# [PROMPT]
Could you please output all of the records exactly?

# [EXTRACTED ENTRIES]
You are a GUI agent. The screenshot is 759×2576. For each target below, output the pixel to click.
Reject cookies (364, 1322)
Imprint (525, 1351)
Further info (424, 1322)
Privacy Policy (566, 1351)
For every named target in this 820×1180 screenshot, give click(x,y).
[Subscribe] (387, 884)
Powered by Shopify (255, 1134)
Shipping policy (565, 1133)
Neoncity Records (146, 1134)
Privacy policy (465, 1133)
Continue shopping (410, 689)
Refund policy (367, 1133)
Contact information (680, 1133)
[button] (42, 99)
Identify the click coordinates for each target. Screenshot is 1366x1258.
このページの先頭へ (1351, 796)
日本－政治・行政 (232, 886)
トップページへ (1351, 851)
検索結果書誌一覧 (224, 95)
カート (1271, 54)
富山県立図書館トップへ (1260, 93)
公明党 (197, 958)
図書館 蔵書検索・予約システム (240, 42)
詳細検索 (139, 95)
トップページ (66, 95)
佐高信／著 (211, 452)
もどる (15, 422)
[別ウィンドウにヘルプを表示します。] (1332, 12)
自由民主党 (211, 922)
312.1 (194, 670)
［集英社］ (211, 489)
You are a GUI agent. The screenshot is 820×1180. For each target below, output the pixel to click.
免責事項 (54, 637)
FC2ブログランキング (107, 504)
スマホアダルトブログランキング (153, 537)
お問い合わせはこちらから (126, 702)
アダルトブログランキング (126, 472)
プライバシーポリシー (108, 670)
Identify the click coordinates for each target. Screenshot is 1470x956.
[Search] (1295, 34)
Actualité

# [WRITTEN RESPONSE]
You are a GUI agent. The screenshot is 759×2576. For each target below, output the pixel to click.
Reject cookies (364, 1322)
Imprint (525, 1351)
Further info (424, 1322)
Privacy Policy (566, 1351)
For every named target in this 820×1180 screenshot, give click(x,y).
[Subscribe] (387, 884)
Powered by Shopify (255, 1134)
Shipping policy (565, 1133)
Neoncity Records (146, 1134)
Privacy policy (465, 1133)
Continue shopping (410, 689)
Refund policy (367, 1133)
Contact information (680, 1133)
[button] (42, 99)
Identify the click coordinates for each target. Screenshot is 1366x1258.
このページの先頭へ (1351, 796)
日本－政治・行政 (232, 886)
トップページへ (1351, 851)
検索結果書誌一覧 (224, 95)
カート (1271, 54)
富山県立図書館トップへ (1260, 93)
公明党 (197, 958)
図書館 蔵書検索・予約システム (240, 42)
詳細検索 (139, 95)
トップページ (66, 95)
佐高信／著 (211, 452)
もどる (15, 422)
[別ウィンドウにヘルプを表示します。] (1332, 12)
自由民主党 (211, 922)
312.1 (194, 670)
［集英社］ (211, 489)
You are a GUI agent. The screenshot is 820×1180. For each target below, output the pixel to click.
免責事項 (54, 637)
FC2ブログランキング (107, 504)
スマホアダルトブログランキング (153, 537)
お問い合わせはこちらから (126, 702)
アダルトブログランキング (126, 472)
プライバシーポリシー (108, 670)
Identify the click coordinates for each target. Screenshot is 1470x956.
[Search] (1295, 34)
Actualité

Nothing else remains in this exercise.